Despite a tremendous effort in basic science, clinical trials, drug development, and technical advances in
surgery and radiation oncology, glioblastoma remains incurable and improvements in overall survival have
been marginal. While radiotherapy is still one of the most effective treatment options for glioblastoma, it cannot
control the disease over time. This suggests that novel combination therapies are desperately needed to
improve radiation treatment outcome for patients suffering from this disease. The studies outlined in this
proposal are based on a hypothesis that is backed by our extensive preliminary data and rigorous published
data in the literature. The overall hypothesis is that biomarker-based drug selection predicts synergistic lethality
of combination therapies in GICs and glioblastoma bulk tumor cell populations, prevents radiation-induced
GBM phenotype conversion and allows for individualized optimization of radiotherapy. The three aims of this
study will address this aspect of glioma biology using an innovative tool to track GICs and their progeny, while
leveraging the unique resources and expertise available at UCLA and the NIH/NCI CTEP portfolio of drugs.

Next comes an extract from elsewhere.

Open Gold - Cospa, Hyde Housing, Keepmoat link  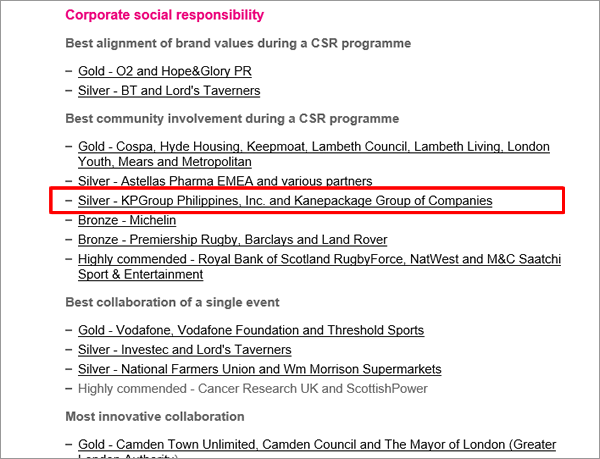tap(314, 146)
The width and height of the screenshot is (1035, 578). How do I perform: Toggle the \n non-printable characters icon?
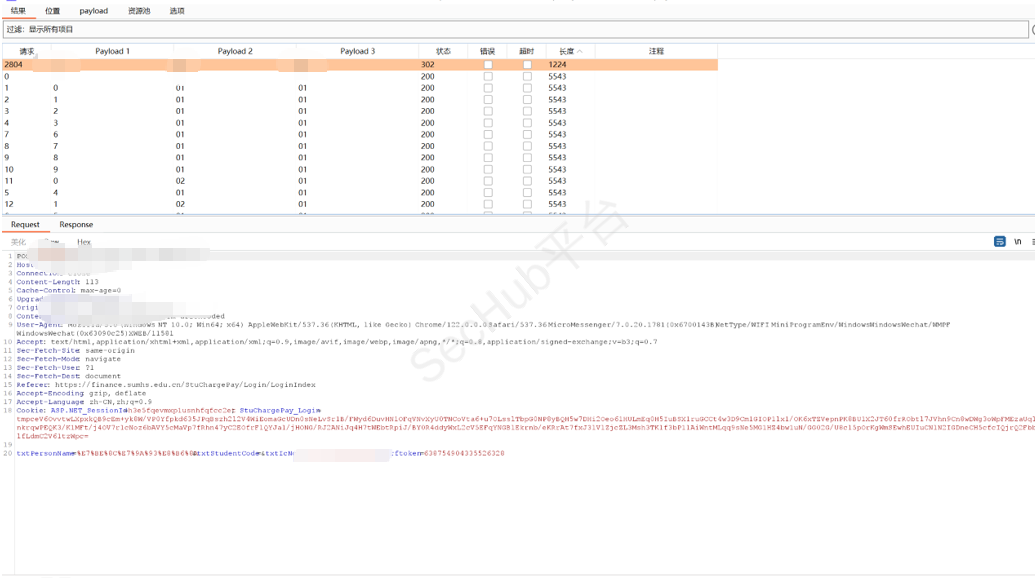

Aim 1 will identify compounds in the NCI CTEP portfolio that interfere with radiation-induced phenotype
conversion in glioblastoma and develop biomarker profiles predictive of synergistic lethality in combination with
radiation. Studies in Aim 2 will optimize combination therapies in vivo. Finally, Aim 3, will use patient avatar
studies to validate biomarker-based drug selection in PDX models of glioblastoma.